> Supplied material
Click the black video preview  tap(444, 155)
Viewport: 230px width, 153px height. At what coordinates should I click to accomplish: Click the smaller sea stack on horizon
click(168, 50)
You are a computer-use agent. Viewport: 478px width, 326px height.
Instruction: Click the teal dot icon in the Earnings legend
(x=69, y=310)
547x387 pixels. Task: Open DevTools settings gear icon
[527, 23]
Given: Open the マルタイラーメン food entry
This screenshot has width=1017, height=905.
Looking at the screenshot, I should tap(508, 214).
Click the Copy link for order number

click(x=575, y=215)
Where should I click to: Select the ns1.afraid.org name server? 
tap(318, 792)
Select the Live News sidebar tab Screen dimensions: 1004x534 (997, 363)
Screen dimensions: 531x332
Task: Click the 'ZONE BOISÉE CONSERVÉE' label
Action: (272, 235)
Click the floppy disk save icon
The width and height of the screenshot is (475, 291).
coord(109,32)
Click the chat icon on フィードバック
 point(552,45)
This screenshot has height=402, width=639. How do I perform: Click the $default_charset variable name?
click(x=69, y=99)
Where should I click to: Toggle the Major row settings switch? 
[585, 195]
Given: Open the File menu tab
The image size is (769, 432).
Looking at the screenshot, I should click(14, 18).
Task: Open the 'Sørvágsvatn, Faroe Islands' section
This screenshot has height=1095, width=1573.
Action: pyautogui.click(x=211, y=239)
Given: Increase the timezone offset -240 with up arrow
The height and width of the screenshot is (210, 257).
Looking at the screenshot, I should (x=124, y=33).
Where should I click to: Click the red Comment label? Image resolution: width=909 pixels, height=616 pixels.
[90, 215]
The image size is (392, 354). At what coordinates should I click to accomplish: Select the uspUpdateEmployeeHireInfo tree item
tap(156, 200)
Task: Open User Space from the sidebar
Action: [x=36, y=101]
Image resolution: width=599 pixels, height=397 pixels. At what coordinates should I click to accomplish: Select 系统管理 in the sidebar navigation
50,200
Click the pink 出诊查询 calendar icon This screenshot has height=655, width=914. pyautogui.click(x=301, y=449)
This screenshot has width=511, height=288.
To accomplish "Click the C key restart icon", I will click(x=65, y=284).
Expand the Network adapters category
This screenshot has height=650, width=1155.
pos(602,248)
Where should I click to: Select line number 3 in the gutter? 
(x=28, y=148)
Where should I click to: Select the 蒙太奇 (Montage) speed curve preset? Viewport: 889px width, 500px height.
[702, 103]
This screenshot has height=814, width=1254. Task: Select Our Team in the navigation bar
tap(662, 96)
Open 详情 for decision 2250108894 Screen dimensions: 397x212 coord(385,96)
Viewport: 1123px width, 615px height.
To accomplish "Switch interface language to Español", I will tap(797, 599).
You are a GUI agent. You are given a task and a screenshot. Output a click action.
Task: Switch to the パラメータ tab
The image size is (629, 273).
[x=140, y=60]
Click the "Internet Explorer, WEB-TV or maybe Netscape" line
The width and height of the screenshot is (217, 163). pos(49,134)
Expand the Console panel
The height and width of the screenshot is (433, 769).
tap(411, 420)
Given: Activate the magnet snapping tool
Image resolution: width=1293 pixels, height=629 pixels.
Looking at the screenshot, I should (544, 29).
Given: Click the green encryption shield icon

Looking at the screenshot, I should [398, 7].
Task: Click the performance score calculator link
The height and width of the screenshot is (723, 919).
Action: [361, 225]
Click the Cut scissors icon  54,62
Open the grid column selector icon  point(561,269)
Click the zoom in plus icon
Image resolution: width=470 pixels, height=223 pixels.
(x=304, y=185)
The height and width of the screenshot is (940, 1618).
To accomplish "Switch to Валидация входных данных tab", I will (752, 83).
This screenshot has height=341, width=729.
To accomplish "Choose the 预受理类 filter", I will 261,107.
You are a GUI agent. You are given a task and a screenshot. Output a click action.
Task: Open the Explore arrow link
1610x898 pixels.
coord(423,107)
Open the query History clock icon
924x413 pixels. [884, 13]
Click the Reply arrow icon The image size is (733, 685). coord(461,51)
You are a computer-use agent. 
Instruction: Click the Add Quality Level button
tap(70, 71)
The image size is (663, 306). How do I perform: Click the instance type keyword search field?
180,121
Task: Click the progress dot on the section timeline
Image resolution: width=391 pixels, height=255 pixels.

> Exercise task
Can you retype every one of the rows above, character for character?

> Response for this exercise
Click the black video preview  tap(444, 155)
Viewport: 230px width, 153px height. At what coordinates should I click to accomplish: Click the smaller sea stack on horizon
click(168, 50)
You are a computer-use agent. Viewport: 478px width, 326px height.
Instruction: Click the teal dot icon in the Earnings legend
(x=69, y=310)
547x387 pixels. Task: Open DevTools settings gear icon
[527, 23]
Given: Open the マルタイラーメン food entry
This screenshot has width=1017, height=905.
Looking at the screenshot, I should tap(508, 214).
Click the Copy link for order number

click(x=575, y=215)
Where should I click to: Select the ns1.afraid.org name server? 
tap(318, 792)
Select the Live News sidebar tab Screen dimensions: 1004x534 (997, 363)
Screen dimensions: 531x332
Task: Click the 'ZONE BOISÉE CONSERVÉE' label
Action: (272, 235)
Click the floppy disk save icon
The width and height of the screenshot is (475, 291).
coord(109,32)
Click the chat icon on フィードバック
 point(552,45)
This screenshot has height=402, width=639. How do I perform: Click the $default_charset variable name?
click(x=69, y=99)
Where should I click to: Toggle the Major row settings switch? 
[585, 195]
Given: Open the File menu tab
The image size is (769, 432).
Looking at the screenshot, I should click(14, 18).
Task: Open the 'Sørvágsvatn, Faroe Islands' section
This screenshot has height=1095, width=1573.
Action: pyautogui.click(x=211, y=239)
Given: Increase the timezone offset -240 with up arrow
The height and width of the screenshot is (210, 257).
Looking at the screenshot, I should (x=124, y=33).
Where should I click to: Click the red Comment label? Image resolution: width=909 pixels, height=616 pixels.
[90, 215]
The image size is (392, 354). At what coordinates should I click to accomplish: Select the uspUpdateEmployeeHireInfo tree item
tap(156, 200)
Task: Open User Space from the sidebar
Action: [x=36, y=101]
Image resolution: width=599 pixels, height=397 pixels. At what coordinates should I click to accomplish: Select 系统管理 in the sidebar navigation
50,200
Click the pink 出诊查询 calendar icon This screenshot has height=655, width=914. pyautogui.click(x=301, y=449)
This screenshot has width=511, height=288.
To accomplish "Click the C key restart icon", I will click(x=65, y=284).
Expand the Network adapters category
This screenshot has height=650, width=1155.
pos(602,248)
Where should I click to: Select line number 3 in the gutter? 
(x=28, y=148)
Where should I click to: Select the 蒙太奇 (Montage) speed curve preset? Viewport: 889px width, 500px height.
[702, 103]
This screenshot has height=814, width=1254. Task: Select Our Team in the navigation bar
tap(662, 96)
Open 详情 for decision 2250108894 Screen dimensions: 397x212 coord(385,96)
Viewport: 1123px width, 615px height.
To accomplish "Switch interface language to Español", I will tap(797, 599).
You are a GUI agent. You are given a task and a screenshot. Output a click action.
Task: Switch to the パラメータ tab
The image size is (629, 273).
[x=140, y=60]
Click the "Internet Explorer, WEB-TV or maybe Netscape" line
The width and height of the screenshot is (217, 163). pos(49,134)
Expand the Console panel
The height and width of the screenshot is (433, 769).
tap(411, 420)
Given: Activate the magnet snapping tool
Image resolution: width=1293 pixels, height=629 pixels.
Looking at the screenshot, I should (544, 29).
Given: Click the green encryption shield icon

Looking at the screenshot, I should [398, 7].
Task: Click the performance score calculator link
The height and width of the screenshot is (723, 919).
Action: [361, 225]
Click the Cut scissors icon  54,62
Open the grid column selector icon  point(561,269)
Click the zoom in plus icon
Image resolution: width=470 pixels, height=223 pixels.
(x=304, y=185)
The height and width of the screenshot is (940, 1618).
To accomplish "Switch to Валидация входных данных tab", I will (752, 83).
This screenshot has height=341, width=729.
To accomplish "Choose the 预受理类 filter", I will 261,107.
You are a GUI agent. You are given a task and a screenshot. Output a click action.
Task: Open the Explore arrow link
1610x898 pixels.
coord(423,107)
Open the query History clock icon
924x413 pixels. [884, 13]
Click the Reply arrow icon The image size is (733, 685). coord(461,51)
You are a computer-use agent. 
Instruction: Click the Add Quality Level button
tap(70, 71)
The image size is (663, 306). How do I perform: Click the instance type keyword search field?
180,121
Task: Click the progress dot on the section timeline
Image resolution: width=391 pixels, height=255 pixels.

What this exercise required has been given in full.